As told to Alex Fulton
April is Parkinson's Disease Awareness Month.
At 43, I felt like I'd really found my groove. After my recent divorce, I'd pulled myself back together and restarted my life. I was raising my teenage son. I got a promotion at my job as a social worker. I joined a hiking group. I ran my first 5K. It was a time of personal and professional growth, and I felt really good. Until I didn't.
I first noticed something was wrong while training for my second 5K. Around the two-mile mark on my runs, my right foot would start cramping and twisting. I thought it was kind of weird, but since I don't really like running anyway, I decided I'd just stick to walking after the 5K was done.
Then it started happening when I walked fast. I thought, "Maybe I just need to dial it back a little." But my foot kept getting worse. I saw my doctor, who sent me to a back specialist. I got an MRI of my back and started physical therapy. Nothing helped. A physical therapist happened to notice I wasn't swinging my right arm when I walked, but no one seemed concerned.
Months passed, and my right arm started giving me trouble. It felt weirdly heavy and awkward when I did things like use a computer mouse. I had to switch to an electric toothbrush because I couldn't sustain the back-and-forth motion with my right hand.

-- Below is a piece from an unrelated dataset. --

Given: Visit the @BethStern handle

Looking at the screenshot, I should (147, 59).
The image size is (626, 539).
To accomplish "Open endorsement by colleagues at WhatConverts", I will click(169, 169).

At an exercise class one day, I mentioned my arm trouble to a friend who's an occupational therapist. She suggested I see a neurologist, so I made an appointment. Next thing I knew, I was diagnosed with Parkinson's disease. I was 46 years old.
One of my first questions after my doctor said I had Parkinson's was, "Aren't I too young?" I knew about Michael J. Fox — but I didn't think about him in that moment. It turns out, about 10 to 20% of those diagnosed with Parkinson's are under 50 years old (out of roughly 60,000 new cases diagnosed in the U.S. annually) and this is called early-onset Parkinson's.
The diagnosis — delivered flatly without any accompanying information other than instructions to keep exercising — absolutely floored me. I hadn't made the connection between my foot and my arm and wasn't expecting anything more than a pinched nerve or something equally benign.
I left that neurology appointment, got in my car, and cried. Then I called my mom, followed by my therapist. I went home and put on a brave face for my son.
My first step after my diagnosis was to find a different neurologist, a movement disorder specialist who put me on medication that helps control my symptoms. I expanded my exercise routine, adding things like yoga and pilates. Different forms of physical activity help me in different ways, so I try to mix it up.
My second step was to start a support group for women living with Parkinson's disease. I wanted to surround myself with others who shared my experience. Since the type of group I was looking for didn't exist in my home state of Massachusetts, I decided to create one. This is not a disease you want to face on your own.
Women tend to be caregivers. Whether it's our children, grandchildren or partners, we are the ones doing the caring. How do you juggle that when you may not always be able to do everything you used to do? Can you ask for help? These are some of the issues our group talks about.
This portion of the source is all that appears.